The International Energy Agency (IEA) on Thursday produced a report that found “clean energy” investments have skyrocketed during Russia’s invasion of Ukraine, driven by anxiety over volatile fossil fuel prices and the cutoff of oil and gas supplies from Russia.
According to the report, clean energy investment will hit $1.7 trillion this year, while fossil fuel investment will top out at just over $1 trillion.
“In very simple, but very striking terms, five years ago global energy investment was $2 trillion, of which $1 trillion was for clean energy and $1 trillion was for fossil fuels. Today, $1 trillion is for fossil fuels and $1.7 trillion is for clean energy,” IEA executive director Fatih Birol told the UK Guardian.
“For the first time in history, the amount of investment going to solar is higher than the amount going to oil production. It may be symbolic, but it is very important because it shows the tide turning,” Birol said.
“This is a dramatic shift which will have consequences for the energy markets and climate change. In my view, it’s very exciting,” said Birol, a perhaps unfortunate choice of words given the titanic scale of human suffering in the Ukraine conflict.
The Guardian inadvertently took a little of the “excitement” away by noting fossil fuel demand and prices cratered during the Wuhan coronavirus pandemic.
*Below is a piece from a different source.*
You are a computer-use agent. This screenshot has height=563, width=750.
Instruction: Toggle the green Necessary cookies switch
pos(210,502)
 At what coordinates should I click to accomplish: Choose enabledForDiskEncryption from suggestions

Some investments in oil and gas are therefore increasing more by volume than the dollar figure comparison cited by the IEA would suggest, but since fossil fuels became cheaper, the dollar value of the investments is lower.
“At the same time global coal demand reached an all-time high in 2022, in part owing to record high gas prices, which has spurred estimated coal investment for this year to nearly six times the levels that are aligned with global 2030 climate targets,” the Guardian dutifully pointed out.
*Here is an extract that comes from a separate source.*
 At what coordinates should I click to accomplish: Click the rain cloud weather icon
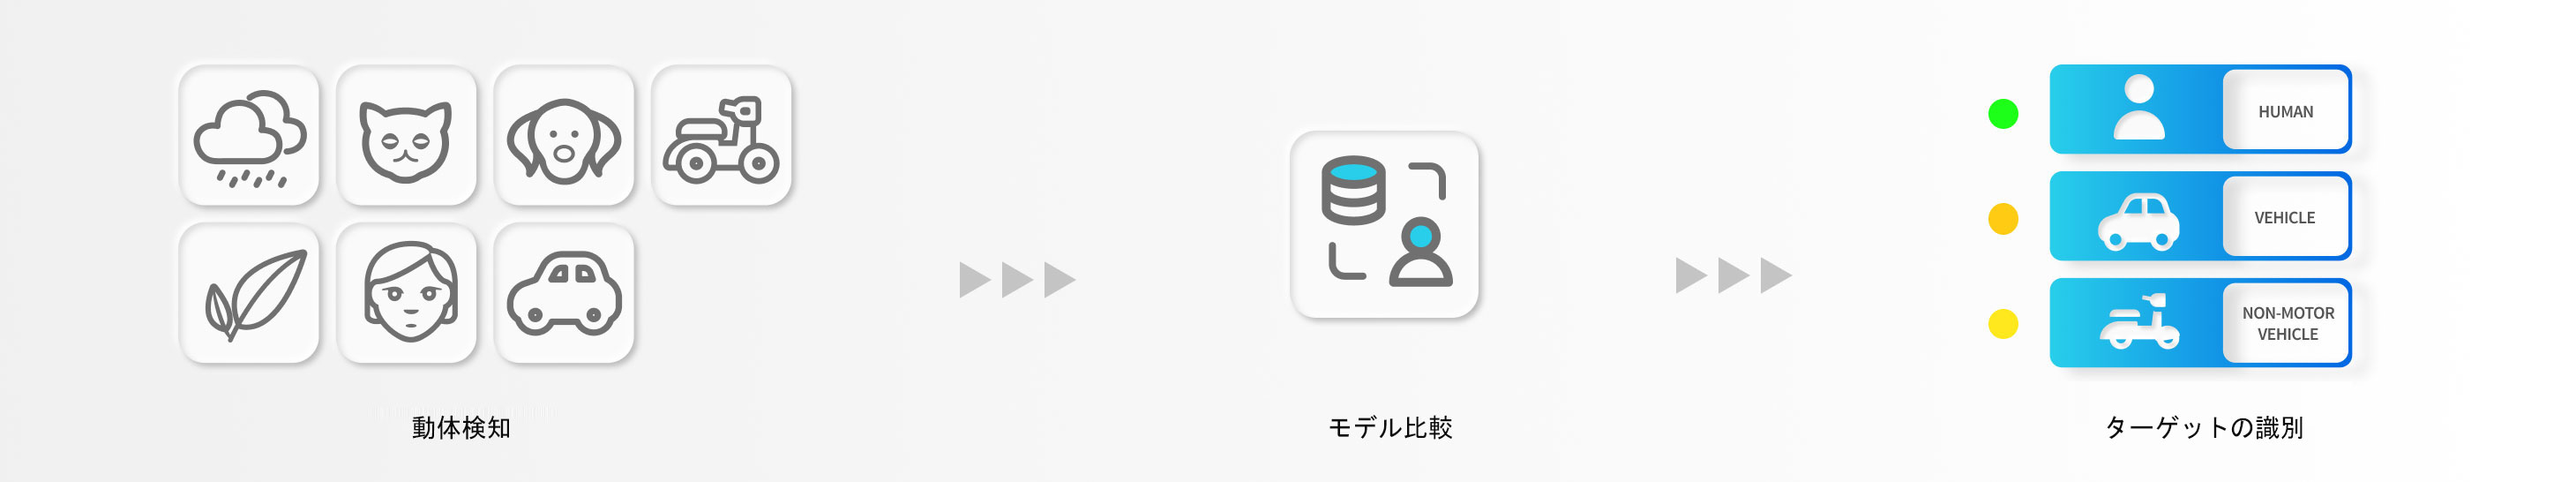coord(249,136)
The IEA report’s expansive total for projected “clean energy” investment in 2023 includes “renewables, electric vehicles, nuclear power, grids, storage, low-emissions fuels, efficiency improvements and heat pumps,” which would seem to skew the analysis against the narrower definition of “coal, gas, and oil” investment, especially since many green energy activists would strenuously object to including nuclear power as “clean.”
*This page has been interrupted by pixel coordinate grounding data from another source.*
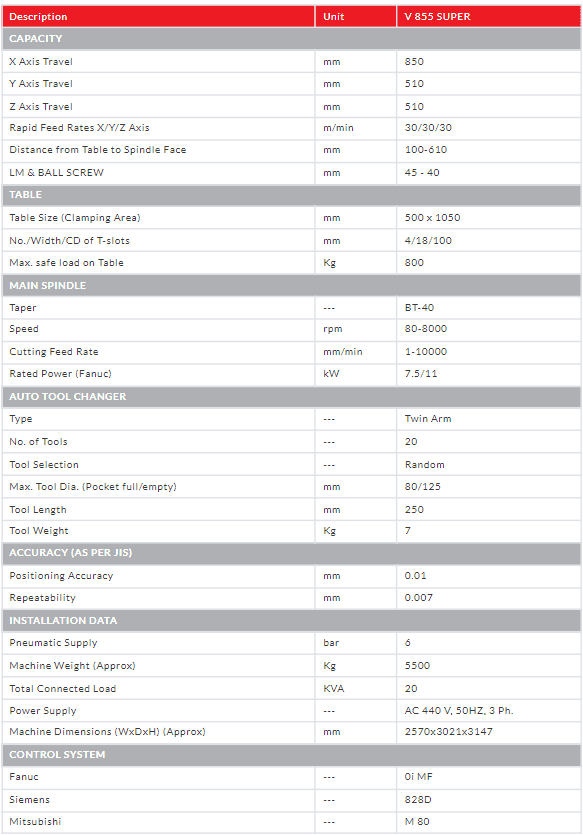583x835 pixels.
Task: Select the Rapid Feed Rates X/Y/Z Axis row
Action: 291,128
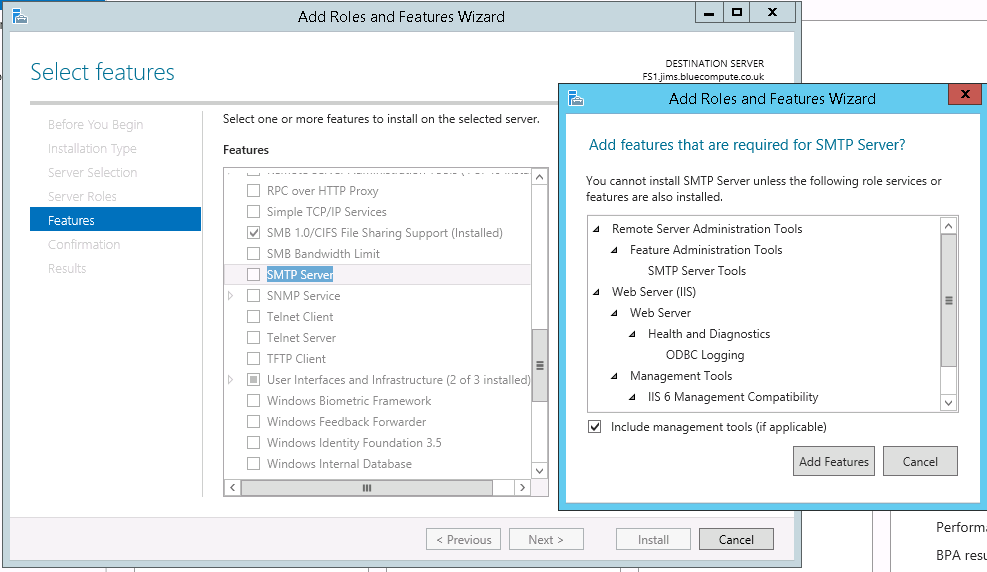Click the wizard icon in dialog title bar
The width and height of the screenshot is (987, 572).
pyautogui.click(x=575, y=98)
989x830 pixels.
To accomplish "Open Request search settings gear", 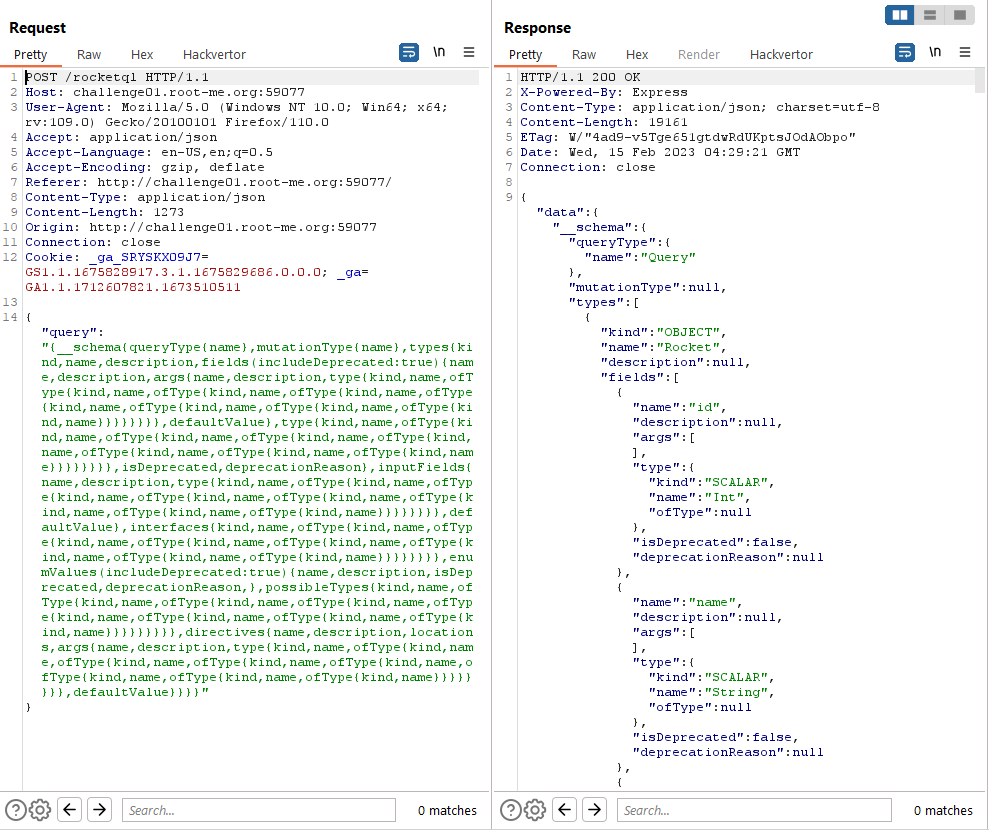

“More than 90% of this increase comes from advanced economies and China, presenting a serious risk of new dividing lines in global energy if clean energy transitions don’t pick up elsewhere,” the IEA warned.
This is more than a trifling concern, because developing economies have a tough time affording expensive green energy solutions that do not provide enough affordable and consistent power for their growing industrial needs.
The IEA itself has previously noted that carbon dioxide emissions from developing economies are growing rapidly, and such nations represent only a small fraction of total global spending on green energy.
After its opening paragraphs congratulated the entire world for spending more on clean power solutions, the IEA’s 2023 report conceded developing nations are still falling far short of its aspirations:
The biggest shortfalls in clean energy investment are in emerging and developing economies. There are some bright spots, such as dynamic investments in solar in India and in renewables in Brazil and parts of the Middle East. However, investment in many countries is being held back by factors including higher interest rates, unclear policy frameworks and market designs, weak grid infrastructure, financially strained utilities, and a high cost of capital. Much more needs to be done by the international community, especially to drive investment in lower-income economies, where the private sector has been reluctant to venture.
For that matter, the considerably less upbeat closing paragraphs of the IEA report said the developing world still isn’t spending nearly enough to meet the sweeping goals the organization has set for 2030 and 2050, and the much-touted advantage in spending for clean energy appears to be temporary:
Nonetheless, the expected rebound in fossil fuel investment means it is set to rise in 2023 to more than double the levels needed in 2030 in the IEA’s Net Zero Emissions by 2050 Scenario. Global coal demand reached an all-time high in 2022, and coal investment this year is on course to reach nearly six times the levels envisaged in 2030 in the Net Zero Scenario.
The oil and gas industry’s capital spending on low-emissions alternatives such as clean electricity, clean fuels and carbon capture technologies was less than 5% of its upstream spending in 2022. That level was little changed from last year – though the share is higher for some of the larger European companies.
Bloomberg Law reported in April that a great deal of the “explosion” in clean energy spending in the United States over the past eight months was driven not by sustainable market demand, but by a “wave of federal incentives” – and that money came from a government that is currently teetering on the brink of an apocalyptic debt crisis.